How close is the estimate to 1.0 after 6 steps?  Without plotting or using a calculator, how close would it be after 10 steps (assuming the target continues to be 1) (symbolic answer preferred)?  After 20?  Suppose instead, after the 6 steps, the target changes to 0.  Plot the target and the estimate for 6 more steps.  Now suppose the target alternates between 0 and 1 (starting with 1) for the next 6 steps.  Plot the target and then the trajectory of the estimate over this time (qualitatively).  This case is similar to that of a noisy target.

(2) (2 pts.) Start over with a new graph and the estimate again at zero, this time with a step size of 1/8.  Repeat the target trajectory as above. 

(3) (3 pts.) Make a third graph with a step size of 1.0 and repeat.  Which step size produces estimates of smaller error when the target is alternating?

(4) (4 pts.) Make a fourth graph with a step size of 1/t (i.e., the first step size is 1, the second is 1/2, the third is 1/3, etc.)  Repeat the target trajectory.  Based on these graphs, why is the 1/t step size appealing?  Why is it not always the right choice?

(5)-(8) (9 pts.) You might think that the step size should be between 0 and 1.  Make plots for the first 6 steps with step sizes of -1/2, 1.5, 2.0, and 2.5 (adjust the range of the vertical axis appropriately).  What is the safe range for the step size?

(9)-(10) (5 pts.) Finally, suppose the step size is 1, and the target is defined as 1 plus half the current estimate.  Plot the estimate for 6 steps.  Repeat with a step size of 1.5.  Which of these two cases approaches the asymptotic value faster?



Disclaimer: I'm neither a professor nor a TA, so take my advice at your own risk. :)
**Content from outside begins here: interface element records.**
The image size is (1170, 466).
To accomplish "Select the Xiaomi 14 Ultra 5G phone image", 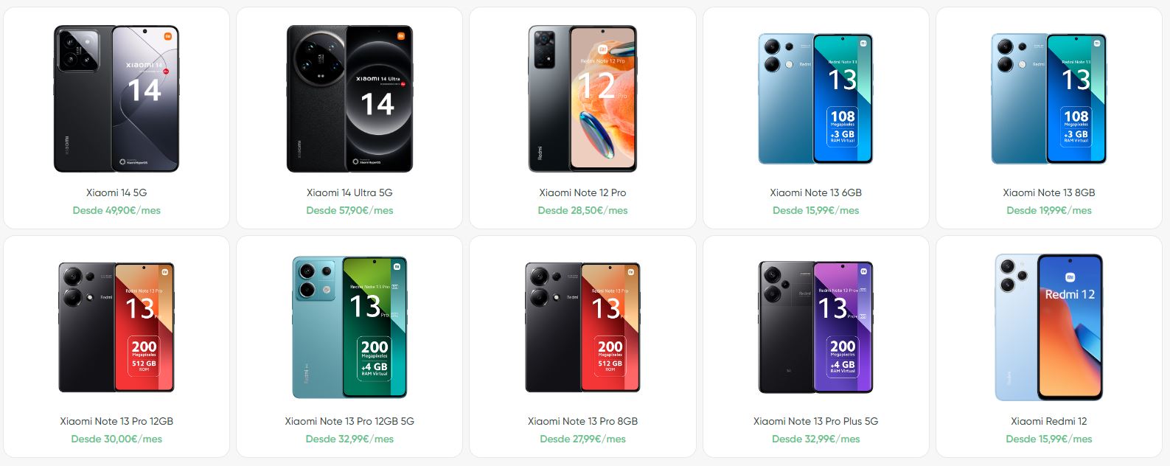I will pyautogui.click(x=349, y=99).
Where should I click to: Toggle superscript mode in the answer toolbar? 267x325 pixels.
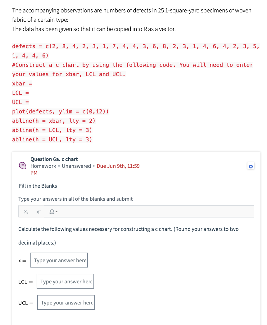[x=38, y=211]
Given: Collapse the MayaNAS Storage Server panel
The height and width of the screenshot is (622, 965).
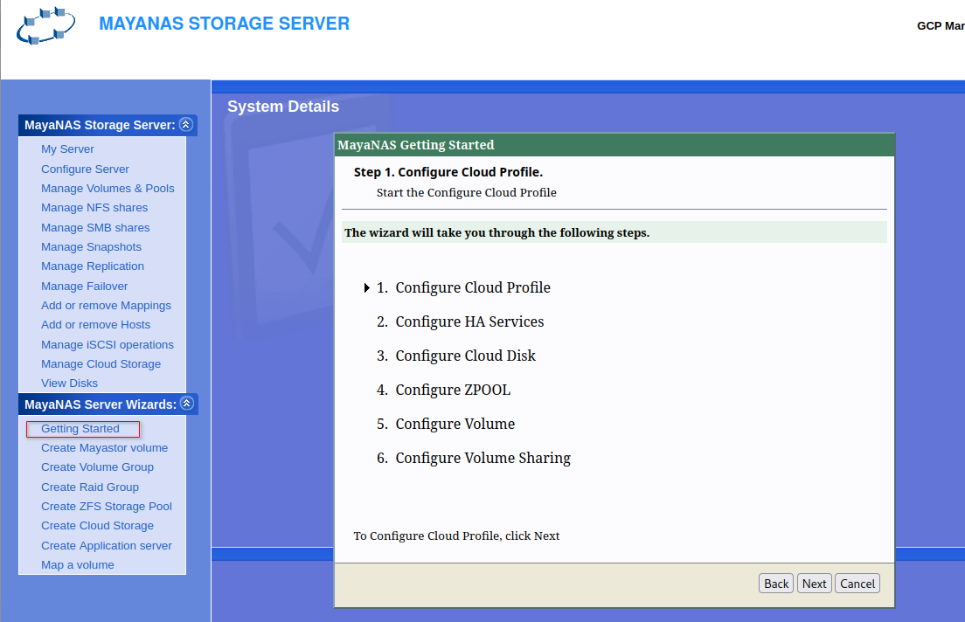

StepSize is just a scale on how much we adjust our old estimate toward (or away from) matching the target.  A useful way to think about it is "how big of a step should we take toward the target's value?"  As for comparing the graphs, the common scale they share is the *number* of steps taken (18 steps for graphs 1-4, and 6 for graphs 5-10).  So, I suggest plotting the graphs as (Target or Estimate) vs. Step Number.